• Brief: Please copy out each line of the entries in which "will" appears.

------

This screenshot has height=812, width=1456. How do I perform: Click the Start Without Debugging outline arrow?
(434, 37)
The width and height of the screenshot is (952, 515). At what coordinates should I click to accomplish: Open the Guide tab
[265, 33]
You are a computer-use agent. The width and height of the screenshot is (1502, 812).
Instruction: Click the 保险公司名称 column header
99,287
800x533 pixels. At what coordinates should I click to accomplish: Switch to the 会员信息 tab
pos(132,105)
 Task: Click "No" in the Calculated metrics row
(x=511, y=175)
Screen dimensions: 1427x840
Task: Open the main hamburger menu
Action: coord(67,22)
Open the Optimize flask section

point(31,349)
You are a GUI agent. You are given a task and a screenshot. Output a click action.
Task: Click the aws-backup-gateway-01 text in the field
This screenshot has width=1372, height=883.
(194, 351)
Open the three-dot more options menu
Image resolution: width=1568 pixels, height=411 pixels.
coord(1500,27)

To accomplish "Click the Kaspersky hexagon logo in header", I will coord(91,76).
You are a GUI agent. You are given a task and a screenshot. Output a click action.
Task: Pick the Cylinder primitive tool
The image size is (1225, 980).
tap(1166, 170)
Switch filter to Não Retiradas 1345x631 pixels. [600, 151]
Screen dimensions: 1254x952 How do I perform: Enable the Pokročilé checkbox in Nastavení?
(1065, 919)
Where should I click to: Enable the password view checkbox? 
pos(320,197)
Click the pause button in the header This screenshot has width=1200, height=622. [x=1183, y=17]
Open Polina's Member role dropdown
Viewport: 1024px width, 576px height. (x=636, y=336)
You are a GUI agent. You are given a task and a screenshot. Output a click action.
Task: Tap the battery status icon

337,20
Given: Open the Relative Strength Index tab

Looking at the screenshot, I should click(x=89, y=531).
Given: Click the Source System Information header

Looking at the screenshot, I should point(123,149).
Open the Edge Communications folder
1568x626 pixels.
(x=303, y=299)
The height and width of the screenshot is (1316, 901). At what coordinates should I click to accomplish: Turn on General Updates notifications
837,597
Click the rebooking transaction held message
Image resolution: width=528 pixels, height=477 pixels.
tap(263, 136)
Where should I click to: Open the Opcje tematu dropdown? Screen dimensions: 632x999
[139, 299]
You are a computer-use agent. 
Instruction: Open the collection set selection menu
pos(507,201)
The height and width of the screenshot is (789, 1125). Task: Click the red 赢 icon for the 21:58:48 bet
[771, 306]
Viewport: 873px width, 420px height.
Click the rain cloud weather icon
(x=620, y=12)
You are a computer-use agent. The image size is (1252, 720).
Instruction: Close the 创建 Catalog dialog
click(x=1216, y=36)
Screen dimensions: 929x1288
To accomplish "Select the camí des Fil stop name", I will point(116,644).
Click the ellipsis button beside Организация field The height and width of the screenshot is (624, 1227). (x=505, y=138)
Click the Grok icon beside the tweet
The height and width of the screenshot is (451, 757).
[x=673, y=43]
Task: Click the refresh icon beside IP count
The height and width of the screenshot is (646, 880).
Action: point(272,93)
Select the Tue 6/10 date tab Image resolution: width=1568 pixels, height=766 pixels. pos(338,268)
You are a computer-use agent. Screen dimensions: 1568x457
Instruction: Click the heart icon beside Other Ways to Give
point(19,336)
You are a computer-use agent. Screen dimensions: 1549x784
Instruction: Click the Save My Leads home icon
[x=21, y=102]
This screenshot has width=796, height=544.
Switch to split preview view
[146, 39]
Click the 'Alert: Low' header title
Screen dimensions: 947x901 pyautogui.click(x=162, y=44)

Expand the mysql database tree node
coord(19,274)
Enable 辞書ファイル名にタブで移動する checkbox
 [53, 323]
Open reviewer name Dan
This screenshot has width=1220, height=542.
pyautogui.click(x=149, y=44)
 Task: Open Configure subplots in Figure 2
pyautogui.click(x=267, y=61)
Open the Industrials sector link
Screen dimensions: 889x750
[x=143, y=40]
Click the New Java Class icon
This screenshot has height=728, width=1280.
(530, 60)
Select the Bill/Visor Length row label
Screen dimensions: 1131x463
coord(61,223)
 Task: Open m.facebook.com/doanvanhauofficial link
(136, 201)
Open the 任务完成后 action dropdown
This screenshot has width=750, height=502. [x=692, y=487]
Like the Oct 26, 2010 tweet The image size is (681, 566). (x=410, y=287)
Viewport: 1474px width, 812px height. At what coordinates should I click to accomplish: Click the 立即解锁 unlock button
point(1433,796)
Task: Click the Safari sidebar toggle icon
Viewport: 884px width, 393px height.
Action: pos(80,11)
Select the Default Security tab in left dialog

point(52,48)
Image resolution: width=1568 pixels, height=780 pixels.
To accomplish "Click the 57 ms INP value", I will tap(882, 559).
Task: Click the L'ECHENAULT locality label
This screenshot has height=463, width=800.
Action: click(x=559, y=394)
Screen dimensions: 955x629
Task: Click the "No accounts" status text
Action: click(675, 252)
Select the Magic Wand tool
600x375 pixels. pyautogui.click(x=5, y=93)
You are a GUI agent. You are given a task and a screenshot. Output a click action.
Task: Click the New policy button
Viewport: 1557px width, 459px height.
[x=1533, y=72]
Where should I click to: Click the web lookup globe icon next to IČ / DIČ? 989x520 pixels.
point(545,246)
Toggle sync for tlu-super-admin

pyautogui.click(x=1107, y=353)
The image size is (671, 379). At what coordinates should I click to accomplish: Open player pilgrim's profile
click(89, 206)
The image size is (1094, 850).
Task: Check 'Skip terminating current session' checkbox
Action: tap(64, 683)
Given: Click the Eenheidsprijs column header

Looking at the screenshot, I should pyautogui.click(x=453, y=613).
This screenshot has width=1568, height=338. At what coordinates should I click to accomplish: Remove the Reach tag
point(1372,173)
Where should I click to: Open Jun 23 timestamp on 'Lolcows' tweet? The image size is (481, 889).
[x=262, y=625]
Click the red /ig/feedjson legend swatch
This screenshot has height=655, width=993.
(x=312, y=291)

------

• Response:
To accomplish "Click the Kaspersky hexagon logo in header", I will coord(91,76).
To accomplish "Select the camí des Fil stop name", I will point(116,644).
To accomplish "Click the 57 ms INP value", I will tap(882, 559).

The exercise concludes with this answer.